Now, don’t get confused!
You will not be saved from sin and death and purposeless living by doing good works.
In Jesus Christ, God has already done all the work needed to save us so that we can live this life with purpose and look forward to living with God for eternity.
Jesus didn’t lead a sinless life, die on a cross, and rise from the dead just to turn you into a neurotic who thinks you have to work hard at doing enough good things to earn God’s love or grace!
God already loves you. That’s why He sent God the Son to die and rise for you.

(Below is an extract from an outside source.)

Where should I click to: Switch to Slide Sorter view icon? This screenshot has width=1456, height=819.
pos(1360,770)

Turn please to Ephesians 2:8-9. It says:
“For by grace [that is, God’s charity] you have been saved through faith, and that is not of yourselves [you didn’t earn your salvation]; it is the gift of God, not of works, lest anyone should boast.”We are saved by God’s grace through faith in Jesus Christ. Period.

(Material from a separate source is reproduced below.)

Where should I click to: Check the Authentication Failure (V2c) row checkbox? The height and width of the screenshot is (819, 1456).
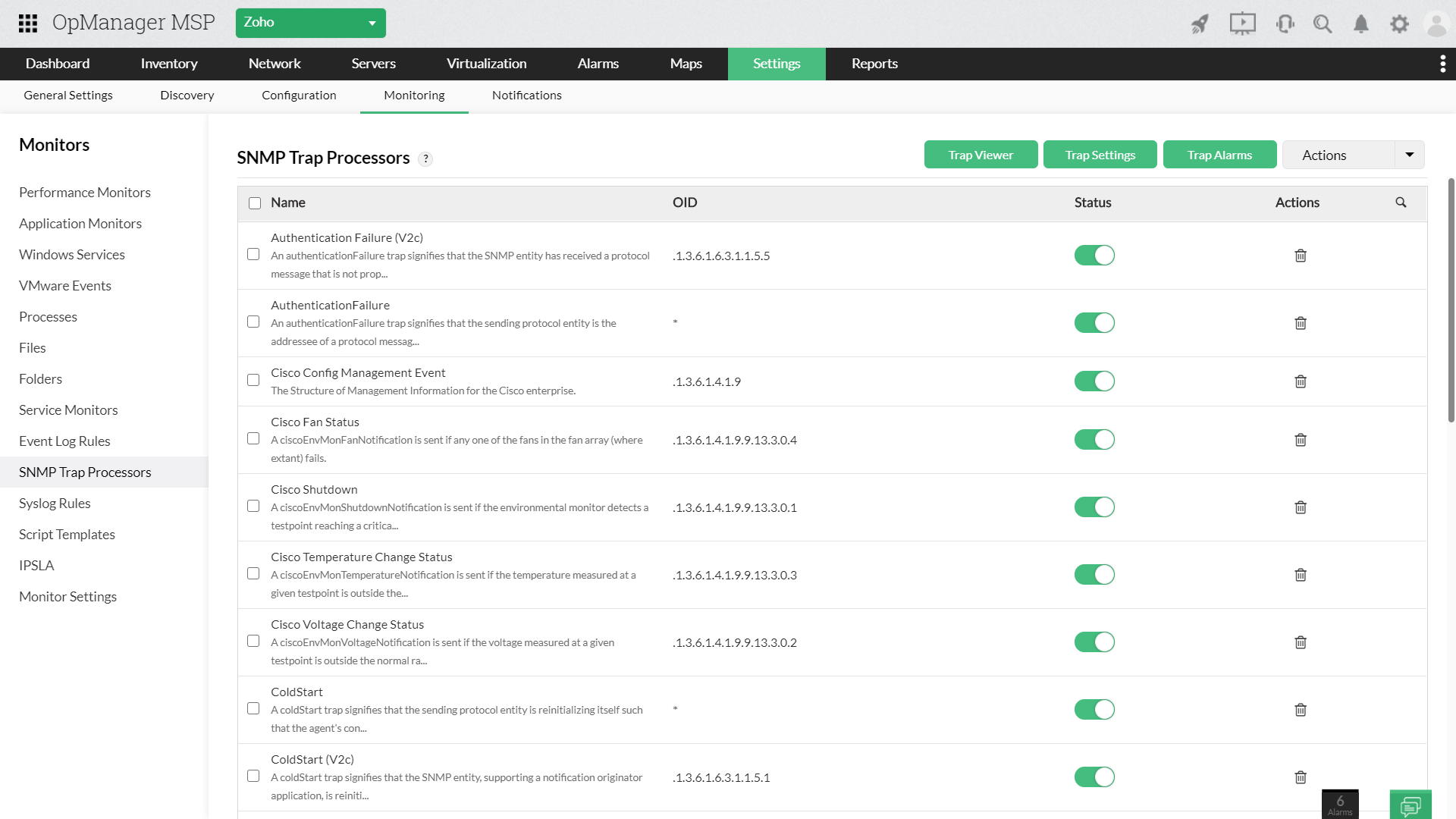pos(253,255)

For God’s “amazing grace,” we should give glory to God every single day!
But faith in Jesus Christ is more than the acceptance of an intellectual proposition. James puts it this way back in our lesson, at James 2:17: “Faith by itself, if it does not have works, is dead.”
Faith is a trust in Jesus that will so free us from concern about ourselves that, if we let it, God will open our eyes to see others.
We’ll see the visitor to worship, the hungry, the jobless, the grieving.
The still small voice of God will tell our spirits, “Now that you have eternity with Me, what have you got to lose from reaching out to others? Not even death itself can separate you from Me. So, go for it!”
A man I know, a Christian, hesitated to call on a friend whose wife had just left him. He didn’t want to butt in and he was sure others were reaching out to his friend.
Besides, the very idea of calling his friend made him feel uncomfortable.
What would he say?
How could he handle those awkward silences?
But when he told a wise friend about his hesitation, the friend told him, as gently as he could, “Get over yourself. Your discomfort is not the issue at hand. The issue is that, right now, is that your friend feels alone, isolated from others and from God. You need to call your friend.”
He did and you know what? He learned that he was the first person to have called that hurting man in weeks. He was so glad he’d taken his friend’s advice!
First Corinthians 12:27 says that we Christians, members of Christ’s eternal Church, are part of the “body of Christ.” That means that we are Christ’s hands and feet in the world.
What does that mean exactly?
Well, for one thing, it means that no one should be invisible to us. Jesus, God the Son, could have stayed safely enthroned in heaven, listening to the praises of the angels, acting as though you and I didn’t exist, ignoring the fact that without His intervention, we would live this life without His help, die in our sins, and spend eternity in hell.
But the God of love was unwilling to give up on us so easily. We weren’t invisible to God!
That’s why we’re told that Jesus “became flesh and dwelt among us.”
And when Jesus walked on this earth, He reached out to and loved all sorts of people: the rich, the poor, the religious, the unrepentant sinners, the blind, the lame, the grieving, the in-crowd, and the forgotten.
Jesus could do that because He operated in the certainty that, as He trusted in God the Father, nothing could separate Jesus from Him: not the hatred of the crowds, not the condemnation of religious or government authorities, not the torture or execution or death on the cross He would undergo.
As believers in Jesus, we can live in the same assurance.
So, this week, I want to ask you to go to God in prayer and make a simple request.
“God,” we can pray, “this week let me put my faith into action. Reveal to me one person who would otherwise be invisible to me. It might be someone I have tried to forget or it may be a stranger I’ve never met. Help me to see them as you see them, as children in need of Your grace and help me to reach out to them in Your love in some way.”
I’m going to be offering the same prayer myself.
May God help us to put away partiality.
May God help us to love as He has loved us.
Faith without works is dead. May our faith in Christ be alive every day!